節選文本 |
↓

變動中尋找平衡的技術《歸屬習題》
12月
21
2015
歸屬習題(國家兩廳院 提供)
Link
Line
Facebook
分享
小
中
大
字體
778次瀏覽

演出/工作坊:澳洲塊動舞團

演出時間:2015/11/21 19:45

演出地點:國家戲劇院

工作坊:2015/11/21 13:30~15:00

文 陳代樾(特約評論人)

一、變動世界中的相對認同

有一些問題只能提問無法解答,或說只有提問才是解答唯一的方法,「如何提問」則決定了解答的可能範疇,譬如歸屬,就是這種問題。

編劇兼導演李希特(Falk Richter)說:「重點是『歸屬』不單只是理論上的建構,更關乎個人經驗」。【1】從舞者【2】的深度訪談著手,他並非忠實呈現資料原始的樣貌,而善盡編劇的責任:將語言轉化,賦予角色形象。因此舞者雖然以自己的本名站上舞台,說著轉化過的親身經歷,卻又扮演並非完全是自己的角色。這種介於虛實的中介狀態,讓舞者認同自己卻可能代表更廣泛的群體。

從個人經驗出發卻回返理論,《歸屬習題》的劇本有意識的與當代認同理論對話:突然得到研究經費的法國藝術家Eloise在澳洲開啟自我認同的研究旅程;心理醫生Karen與被工作物化的伴侶維持遠距離戀情卻因通訊科技而產生疏離;透過交友網站尋找性愛的同志Josh意外進入一段相對穩定的關係,甚至討論代理孕母的可能;帶有部分澳洲原住民血統的Joel被電話訪問回歸部落接觸傳統舞蹈的經驗,卻因為自身文化認同過白(too white)呈現求異超越趨同的心理狀態。片段的故事堆疊出歸屬問題的複雜性,糾纏著國家、歷史、族群、性別、階級、後殖民、全球化、資訊化等各種面向。

然而事實是,無論建構出的認同多麼複雜,觀眾都不可能脫離自己觀看的位置進行詮釋。譬如《歸屬習題》從舞者出發勾勒出澳洲年輕世代的經驗,卻每每讓我回想起自己與台灣的處境。先不說遠距親密關係中的諸多挫折或性別認同與家庭想像,在族群認同的歷史中,台澳都由某個時期大量移民構成社會主要的權力核心,先是對原住民進行壓迫,隔了很久之後才將之正名卻無法彌補歧視的既成事實,當現代化逐漸使文化趨同,又難免將原住民消費為國家形象的代表。又譬如澳洲的亞裔移民因為與白人在長相與文化差異太大,時常成為歧視的對象,同台灣一般對新移民另眼相看。

↑

任務說明 1 | 以兩句話概述這篇《歸屬習題》評論。
任務說明 2 | 從含有「從個人經驗出發卻回返理論,《」的字句開始，逐字重打這篇《歸屬習題》評論的一段，打到「同台灣一般對新移民另眼相看。」為止。

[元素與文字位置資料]
↓

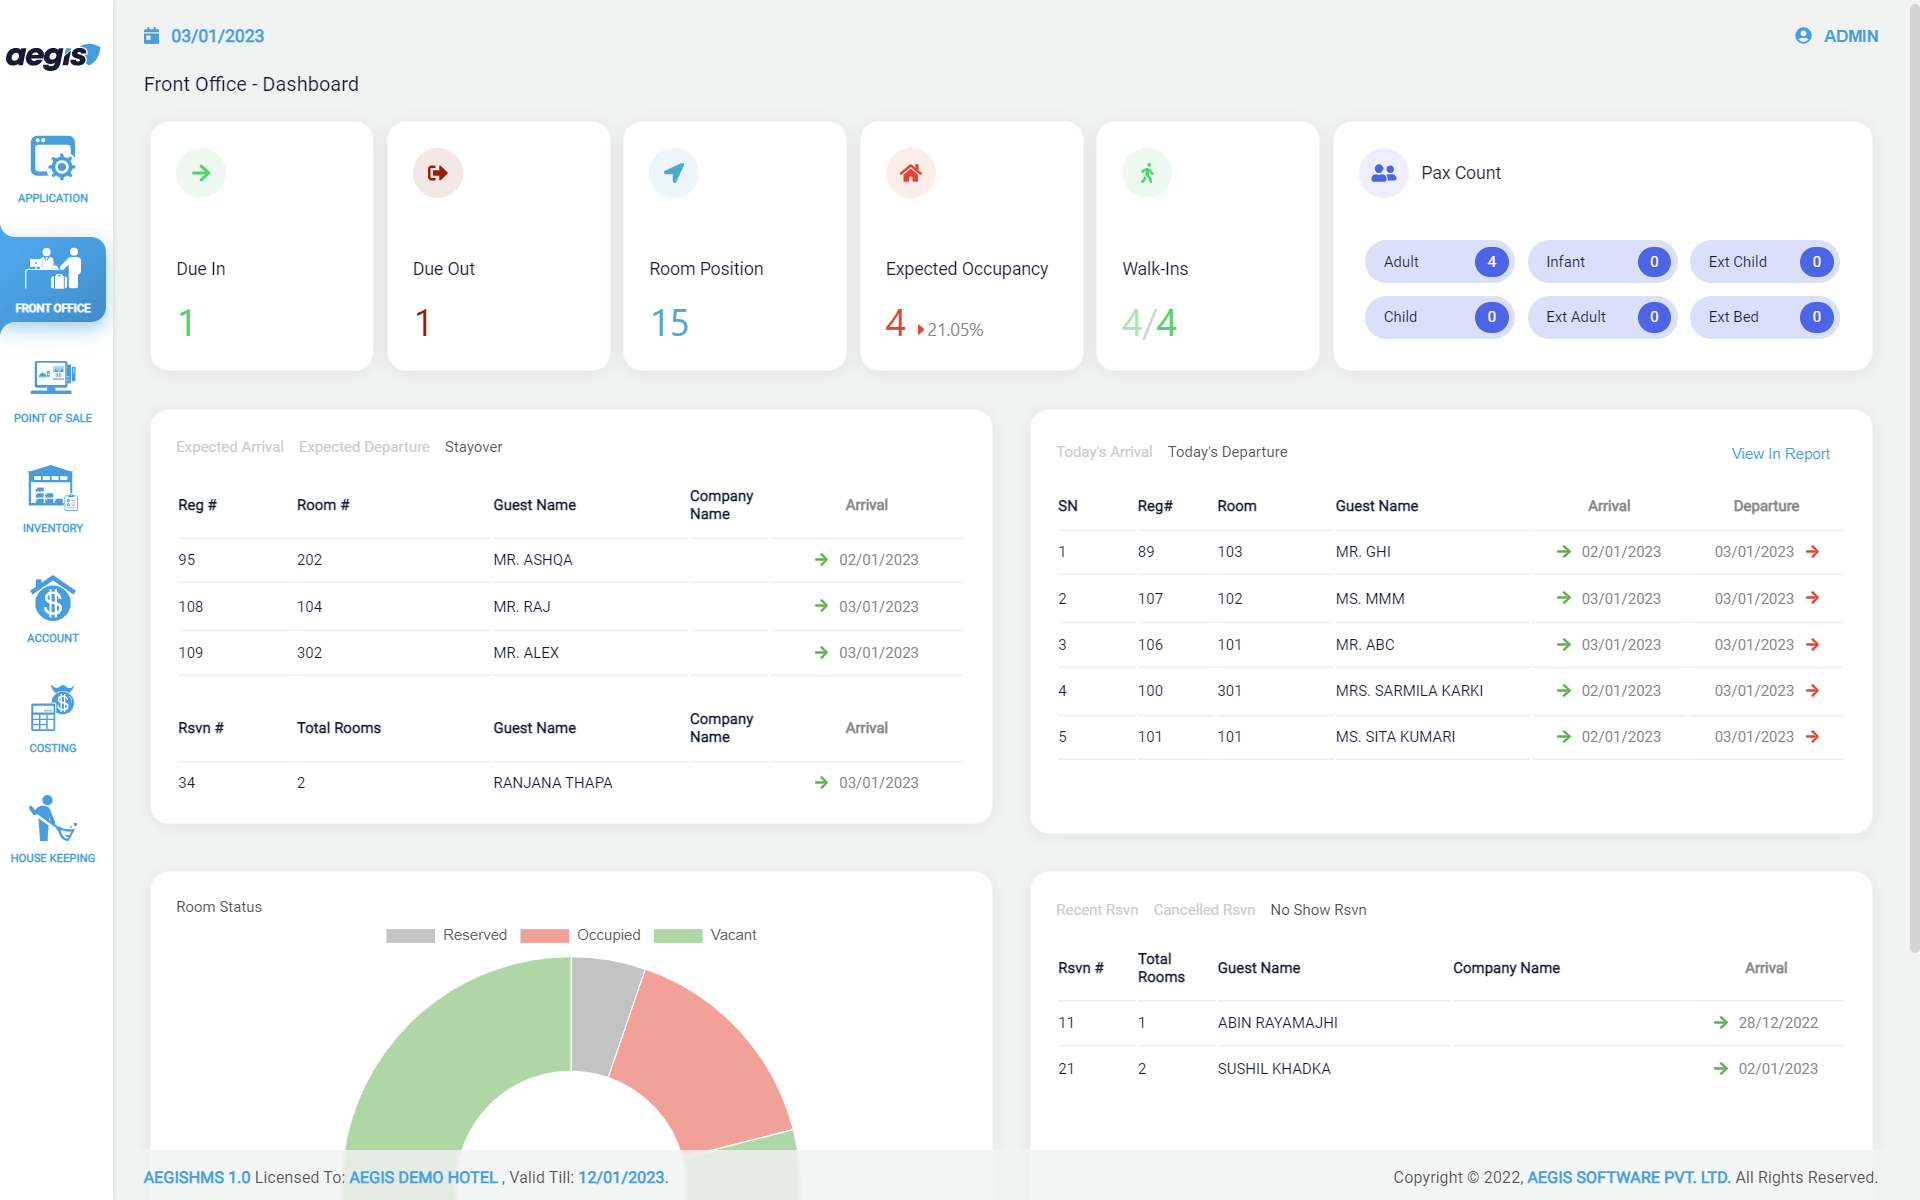Click the Expected Occupancy home icon
This screenshot has width=1920, height=1200.
910,173
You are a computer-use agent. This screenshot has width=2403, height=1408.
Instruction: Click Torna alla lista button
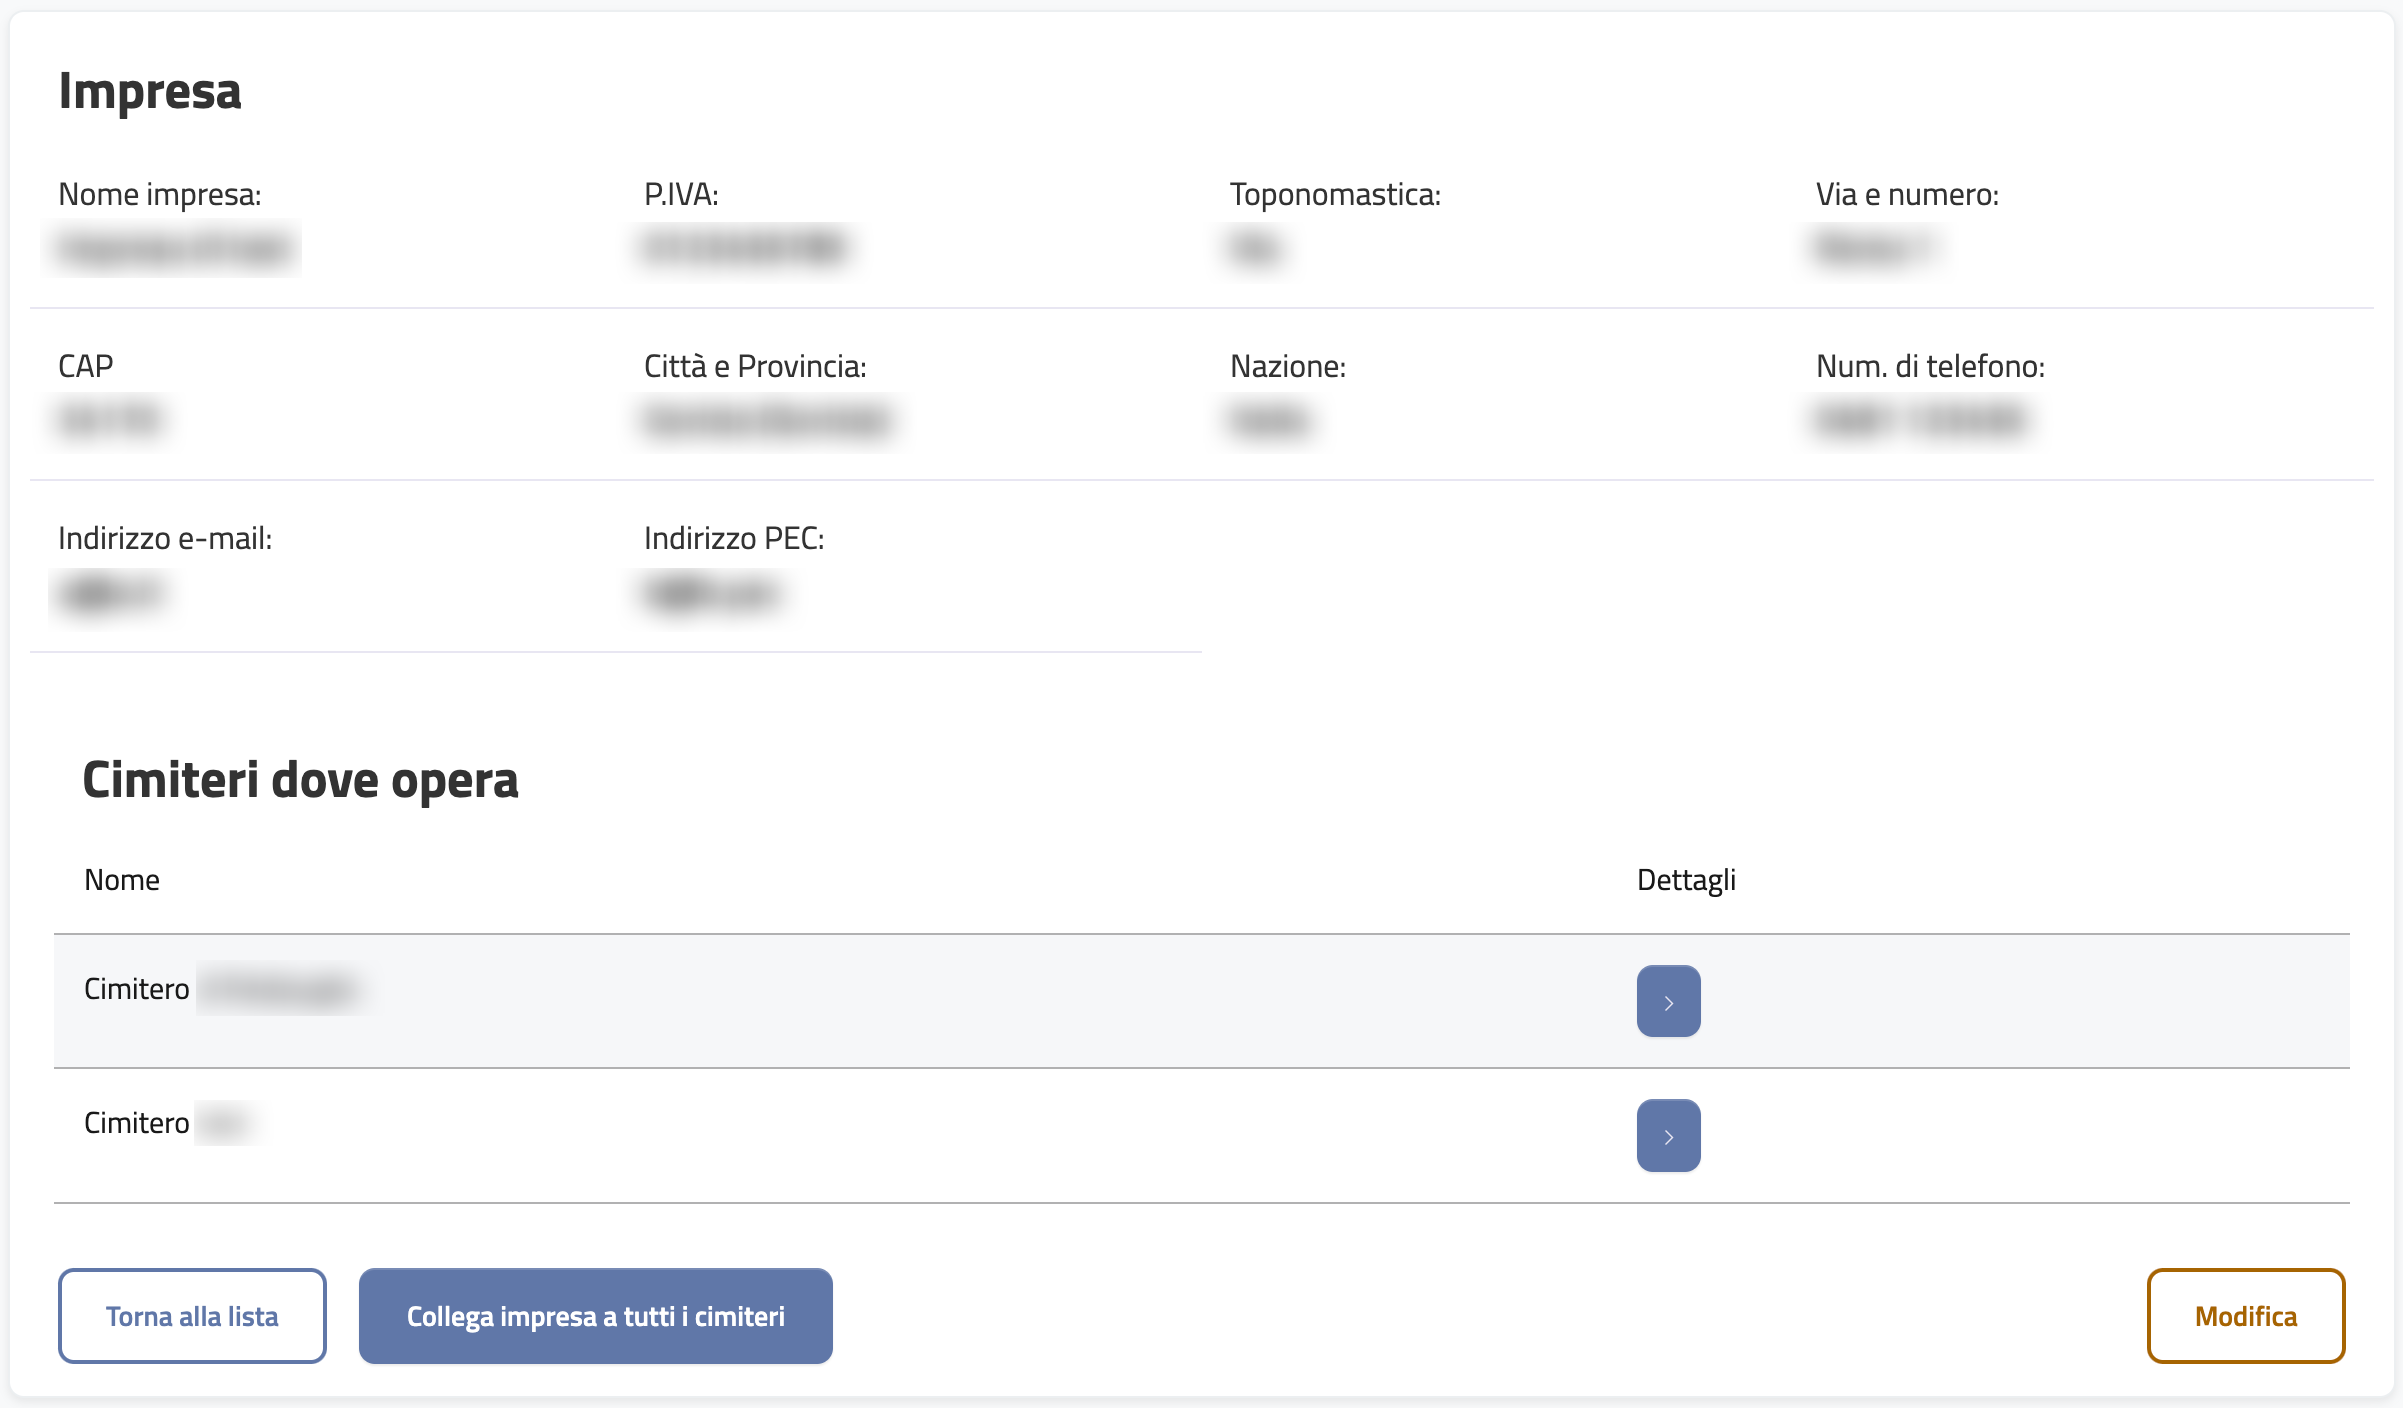pyautogui.click(x=192, y=1316)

↑

最終結果 1 | 《歸屬習題》的編劇兼導演李希特從舞者的深度訪談著手，將語言轉化並賦予角色形象，讓舞者以本名站上舞台，扮演介於虛實之間、並非完全是自己的角色。劇本以片段故事與當代認同理論對話，堆疊出歸屬問題的複雜性，而評論者觀看時也每每回想起自己與台灣在遠距親密關係、性別與族群認同上的處境。

最終結果 2 |
從個人經驗出發卻回返理論,《歸屬習題》的劇本有意識的與當代認同理論對話:突然得到研究經費的法國藝術家Eloise在澳洲開啟自我認同的研究旅程;心理醫生Karen與被工作物化的伴侶維持遠距離戀情卻因通訊科技而產生疏離;透過交友網站尋找性愛的同志Josh意外進入一段相對穩定的關係,甚至討論代理孕母的可能;帶有部分澳洲原住民血統的Joel被電話訪問回歸部落接觸傳統舞蹈的經驗,卻因為自身文化認同過白(too white)呈現求異超越趨同的心理狀態。片段的故事堆疊出歸屬問題的複雜性,糾纏著國家、歷史、族群、性別、階級、後殖民、全球化、資訊化等各種面向。

然而事實是,無論建構出的認同多麼複雜,觀眾都不可能脫離自己觀看的位置進行詮釋。譬如《歸屬習題》從舞者出發勾勒出澳洲年輕世代的經驗,卻每每讓我回想起自己與台灣的處境。先不說遠距親密關係中的諸多挫折或性別認同與家庭想像,在族群認同的歷史中,台澳都由某個時期大量移民構成社會主要的權力核心,先是對原住民進行壓迫,隔了很久之後才將之正名卻無法彌補歧視的既成事實,當現代化逐漸使文化趨同,又難免將原住民消費為國家形象的代表。又譬如澳洲的亞裔移民因為與白人在長相與文化差異太大,時常成為歧視的對象,同台灣一般對新移民另眼相看。